Durante su discurso de cierre ante el principal sindicato del país, Díaz-Canel sostuvo que el rumbo de su administración se mantiene firme bajo la premisa de “salvar la Revolución y sus innegables conquistas sociales”, en un esfuerzo por mantener la estabilidad interna en medio de una de las coyunturas económicas más agudas de las últimas décadas.

Crisis económica de “extrema complejidad”
El jefe de Estado cubano no esquivó la realidad material que enfrentan los habitantes de la isla. Reconoció que el país atraviesa un escenario adverso caracterizado de forma crítica por:
- Déficit energético: Apagones prolongados y dificultades estructurales en el suministro eléctrico.
- Asfixia financiera: Limitaciones severas para el comercio internacional y la atracción de divisas.
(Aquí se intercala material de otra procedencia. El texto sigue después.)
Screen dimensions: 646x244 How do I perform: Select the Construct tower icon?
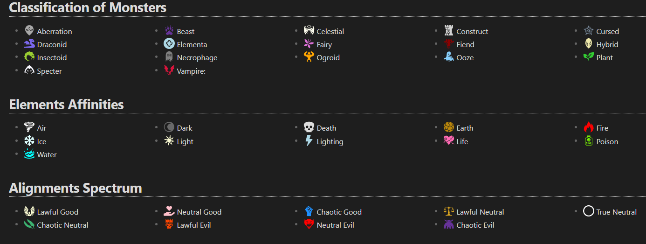point(449,31)
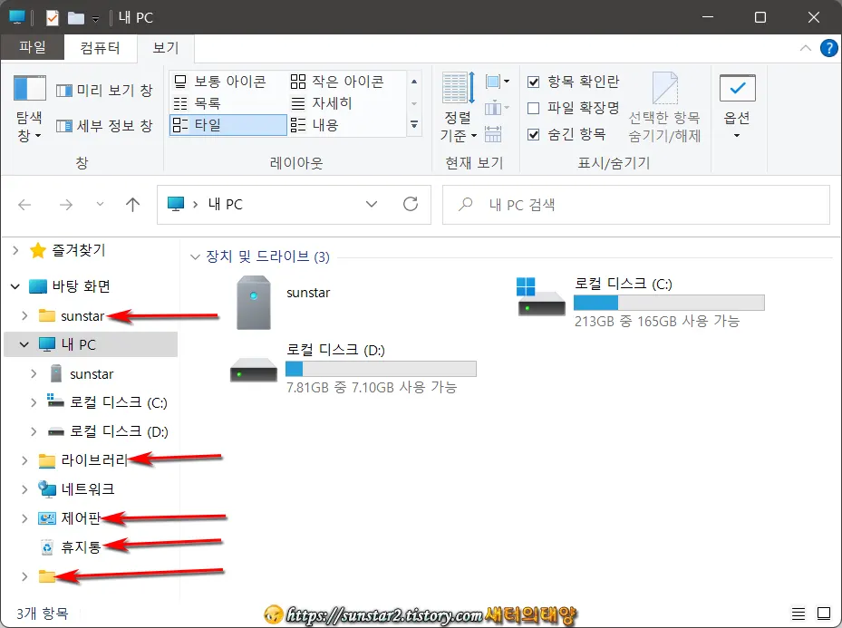
Task: Disable the 숨긴 항목 checkbox
Action: [x=536, y=132]
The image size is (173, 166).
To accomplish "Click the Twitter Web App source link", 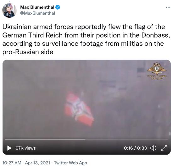I will click(x=70, y=163).
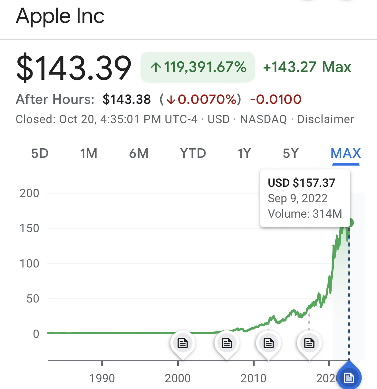
Task: Click the 2010 label on time axis
Action: (x=254, y=378)
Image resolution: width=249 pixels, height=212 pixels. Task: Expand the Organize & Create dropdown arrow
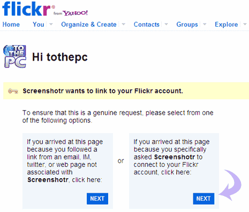coord(123,24)
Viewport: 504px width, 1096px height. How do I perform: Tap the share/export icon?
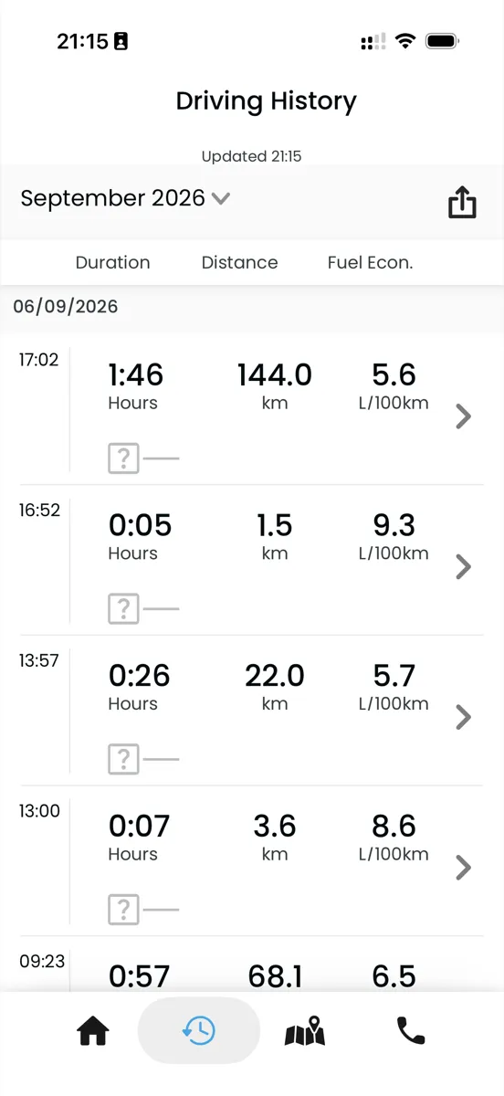462,202
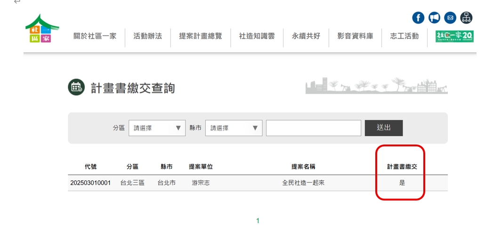Click the green 20th anniversary banner
The width and height of the screenshot is (501, 225).
pyautogui.click(x=454, y=36)
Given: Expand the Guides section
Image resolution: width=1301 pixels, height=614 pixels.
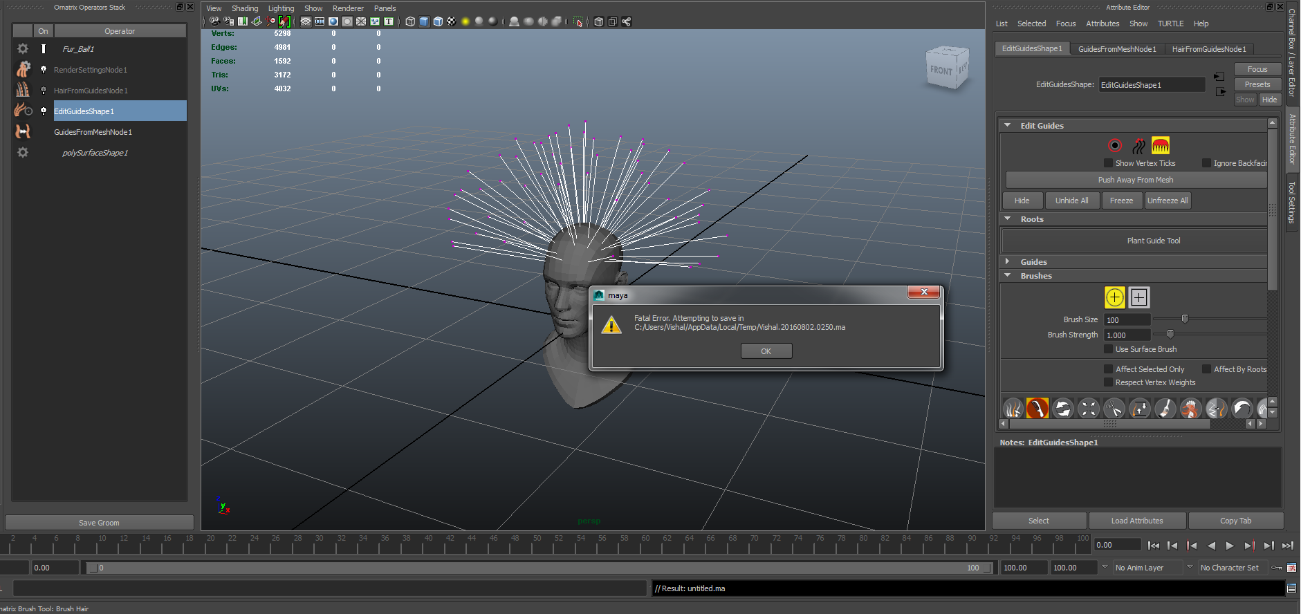Looking at the screenshot, I should pos(1008,262).
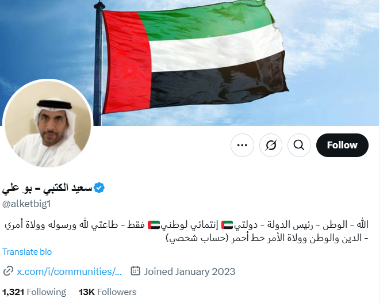
Task: View the UAE flag header banner image
Action: click(x=190, y=63)
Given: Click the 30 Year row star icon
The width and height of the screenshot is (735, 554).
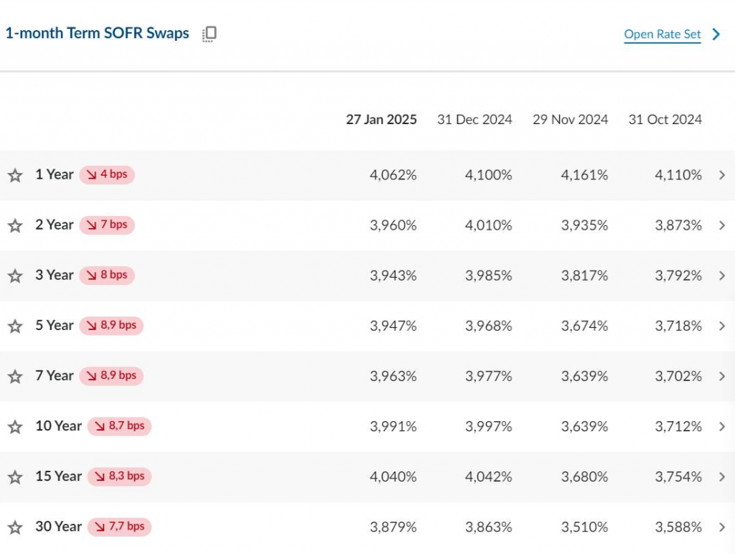Looking at the screenshot, I should tap(15, 527).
Fiel a la línea discursiva de La Habana, el mandatario atribuyó esta parálisis al recrudecimiento del embargo económico (bloqueo) por parte de Estados Unidos y a la permanencia del país en la polémica lista estadounidense de Estados patrocinadores del terrorismo, una designación que restringe severamente las transacciones bancarias internacionales de la isla.
El reto de financiar los programas sociales
Díaz-Canel argumentó ante la cúpula trabajadora que para preservar el modelo de gratuidad y cobertura en los sectores pilares del Estado —como la salud pública, la educación, el deporte, la ciencia y la cultura— es indispensable una reestructuración interna que genere mayores recursos materiales y financieros propios.
Sin embargo, reiteró que la velocidad de estas transformaciones se ve frenada de forma deliberada por las sanciones financieras impuestas desde Washington, las cuales cierran las vías ordinarias de financiamiento. Con este pronunciamiento, el Ejecutivo cubano deja claro a los mercados y a la geopolítica global que, aunque la isla busca dinamizar su economía de mercado interno, la ideología y el control del Partido Comunista de Cuba (PCC) permanecen inalterables.